= TEXT BLOCK =
╔══
# Nilfisk E145.3



## chandler8921

anyone had any experiance with this?

http://www.cleanstore.co.uk/products/Product.asp?ID=13384

i'm on my second Karcher K4 home premium in a month and i've had enough!! my old one was fine but wanted to upgrade to a hose reel for ease of use.

it's either this one or the E140

thanks in advance!!


----------



## peterdoherty

I'm awaiting delivery of its bigger brother: http://www.cleanstore.co.uk/products/Product.asp?ID=1001

Was torn between the 2 but went for the p150 as it has a brass pump and was £400+ elsewhere.


----------



## zim117

Getting a bit pee'd of now everyone talk's about there karche's giving up yet I've been waiting ages for mine to pack up to get myself a nifisk as they seem the dogs danglers lol just need an excuse 
Might find itself taking a long walk from the top of some stairs :doublesho then play the whole how much I loved it but fancy a change ( mrs's will believe it lol ) :lol:


----------



## chandler8921

ha ha brilliant!! 

£200 is my limit really otherwise i would go for the p150!

so Nilfisk is the one to go for over karcher then?


----------



## zim117

chandler8921 said:


> ha ha brilliant!!
> 
> £200 is my limit really otherwise i would go for the p150!
╚══
= RECORDED DATA =
╔══
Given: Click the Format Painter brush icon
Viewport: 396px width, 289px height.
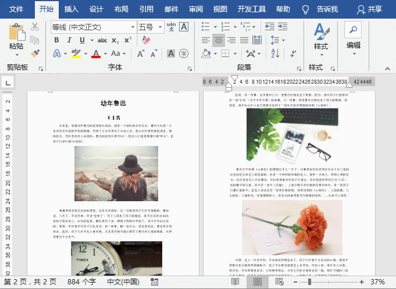Looking at the screenshot, I should 35,53.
╚══
= CHALLENGE 1 =
In the Nilfisk E145.3 thread, why did peterdoherty choose the p150?
= CHALLENGE 2 =
Continue the Nilfisk E145.3 thread from the point where it stops.

= WRITTEN RESPONSE 1 =
It has a brass pump and was £400+ elsewhere.

= WRITTEN RESPONSE 2 =
> 
> so Nilfisk is the one to go for over karcher then?


I don't as off yet own one as you can tell via my previous comment 
But I have read a heck of a lot that suggest's you are correct nilfisk are far superior and as with myself when the time comes ( and it will be soon :lol: good bye my little yellow friend ) that I will pull the trigger on a nil if I was in youre position I would try to put the extra towards if feasible ~~ though I am going to look into heated pressure washsers but darn are they pricey lol 
And I need to do more research as with my current understanding won't hot water affect any wax layer you apply as it has a very low melting temp as it is ??? Anyone would like to jump in here please do as like I said I'm just pokeing in the dark with that thought Because then I think of how hot car panels get in summer so it nullifys what my first thought was == sorry for the little hijack there bud


----------



## scottk

Looks like the 145 has a better hose than the 140. I have the 140 and it has been great but I bought a better hose last year which has made a difference. The hose reel is handy. It is a good workhorse - does 2 cars per week and sometimes gets used to wash them through the week as well, slabs every year, windows and even used it at work when the compressor broke down (we have a graco at work). Never any problems apart from the original hose kinking.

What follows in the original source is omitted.